What you have to do » List every line in the material below that contains the word "next".

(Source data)
────────────────────────────────────────

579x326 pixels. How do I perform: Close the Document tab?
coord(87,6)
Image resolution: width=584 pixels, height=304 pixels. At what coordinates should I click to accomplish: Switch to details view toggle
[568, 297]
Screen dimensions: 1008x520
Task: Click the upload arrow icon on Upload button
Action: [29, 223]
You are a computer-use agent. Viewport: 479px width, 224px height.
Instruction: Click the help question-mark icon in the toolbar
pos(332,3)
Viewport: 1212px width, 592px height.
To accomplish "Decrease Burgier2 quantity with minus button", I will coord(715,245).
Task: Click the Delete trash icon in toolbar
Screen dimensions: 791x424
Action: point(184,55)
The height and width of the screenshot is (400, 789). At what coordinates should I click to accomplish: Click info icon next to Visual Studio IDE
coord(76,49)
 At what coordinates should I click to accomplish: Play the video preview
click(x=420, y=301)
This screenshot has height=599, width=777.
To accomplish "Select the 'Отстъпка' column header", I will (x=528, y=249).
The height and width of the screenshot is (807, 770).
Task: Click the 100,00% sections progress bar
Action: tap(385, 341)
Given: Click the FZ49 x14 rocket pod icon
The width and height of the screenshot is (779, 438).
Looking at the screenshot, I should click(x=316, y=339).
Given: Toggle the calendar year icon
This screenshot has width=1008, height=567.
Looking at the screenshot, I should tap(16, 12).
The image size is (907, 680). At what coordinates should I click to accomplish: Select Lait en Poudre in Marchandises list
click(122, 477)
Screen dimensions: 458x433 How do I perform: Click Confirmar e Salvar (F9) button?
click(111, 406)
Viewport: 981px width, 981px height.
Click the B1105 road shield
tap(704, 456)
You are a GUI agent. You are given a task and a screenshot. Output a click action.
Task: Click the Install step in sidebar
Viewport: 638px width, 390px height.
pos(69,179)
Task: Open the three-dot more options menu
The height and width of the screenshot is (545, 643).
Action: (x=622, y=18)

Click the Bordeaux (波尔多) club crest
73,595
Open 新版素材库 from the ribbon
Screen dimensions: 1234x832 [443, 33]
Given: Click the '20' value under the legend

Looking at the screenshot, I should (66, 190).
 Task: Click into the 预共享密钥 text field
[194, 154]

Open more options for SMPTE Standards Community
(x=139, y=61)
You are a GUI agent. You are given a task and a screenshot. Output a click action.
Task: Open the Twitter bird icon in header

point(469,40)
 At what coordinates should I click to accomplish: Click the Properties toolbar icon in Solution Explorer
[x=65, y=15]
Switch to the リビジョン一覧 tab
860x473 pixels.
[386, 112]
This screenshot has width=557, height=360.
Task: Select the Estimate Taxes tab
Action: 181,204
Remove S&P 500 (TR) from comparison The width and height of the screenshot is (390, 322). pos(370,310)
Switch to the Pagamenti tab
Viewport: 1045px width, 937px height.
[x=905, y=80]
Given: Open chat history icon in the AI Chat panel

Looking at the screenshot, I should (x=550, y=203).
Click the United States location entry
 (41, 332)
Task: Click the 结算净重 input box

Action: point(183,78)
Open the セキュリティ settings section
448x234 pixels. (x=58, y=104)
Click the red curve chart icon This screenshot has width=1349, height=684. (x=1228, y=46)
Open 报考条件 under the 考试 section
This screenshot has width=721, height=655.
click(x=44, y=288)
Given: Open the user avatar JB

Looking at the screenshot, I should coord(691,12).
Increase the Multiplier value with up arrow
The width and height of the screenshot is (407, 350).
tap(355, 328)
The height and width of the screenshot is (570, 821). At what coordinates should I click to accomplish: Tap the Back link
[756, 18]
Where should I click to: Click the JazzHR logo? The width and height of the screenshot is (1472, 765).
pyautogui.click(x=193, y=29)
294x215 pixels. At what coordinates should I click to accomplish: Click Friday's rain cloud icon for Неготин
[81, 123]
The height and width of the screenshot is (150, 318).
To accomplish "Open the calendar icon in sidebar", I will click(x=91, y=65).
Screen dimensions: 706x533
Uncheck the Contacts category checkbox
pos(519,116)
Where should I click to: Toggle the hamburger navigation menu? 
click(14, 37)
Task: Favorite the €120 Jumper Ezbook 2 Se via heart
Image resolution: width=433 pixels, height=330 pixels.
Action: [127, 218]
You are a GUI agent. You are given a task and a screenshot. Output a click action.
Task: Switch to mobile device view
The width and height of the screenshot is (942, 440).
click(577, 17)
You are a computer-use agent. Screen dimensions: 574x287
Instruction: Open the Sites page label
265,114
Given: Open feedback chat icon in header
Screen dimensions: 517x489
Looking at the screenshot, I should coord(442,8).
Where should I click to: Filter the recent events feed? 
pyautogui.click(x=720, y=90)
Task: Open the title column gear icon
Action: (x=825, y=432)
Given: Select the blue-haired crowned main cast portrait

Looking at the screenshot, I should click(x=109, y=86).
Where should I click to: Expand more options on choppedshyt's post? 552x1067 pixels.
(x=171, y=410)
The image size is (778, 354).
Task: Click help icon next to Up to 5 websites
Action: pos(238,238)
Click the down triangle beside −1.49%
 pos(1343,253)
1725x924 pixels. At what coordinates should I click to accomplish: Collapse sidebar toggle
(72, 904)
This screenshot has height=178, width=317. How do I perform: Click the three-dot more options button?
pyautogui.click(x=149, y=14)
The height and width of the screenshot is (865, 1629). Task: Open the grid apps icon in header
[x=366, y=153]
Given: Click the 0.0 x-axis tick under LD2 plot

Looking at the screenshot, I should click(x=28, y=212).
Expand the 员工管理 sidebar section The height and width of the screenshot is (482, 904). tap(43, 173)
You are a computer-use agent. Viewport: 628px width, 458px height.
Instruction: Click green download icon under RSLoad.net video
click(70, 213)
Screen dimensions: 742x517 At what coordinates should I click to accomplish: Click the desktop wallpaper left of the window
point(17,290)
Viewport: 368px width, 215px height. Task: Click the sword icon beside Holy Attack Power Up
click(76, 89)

────────────────────────────────────────

Response below »
The height and width of the screenshot is (400, 789). At what coordinates should I click to accomplish: Click info icon next to Visual Studio IDE
Task: Click help icon next to Up to 5 websites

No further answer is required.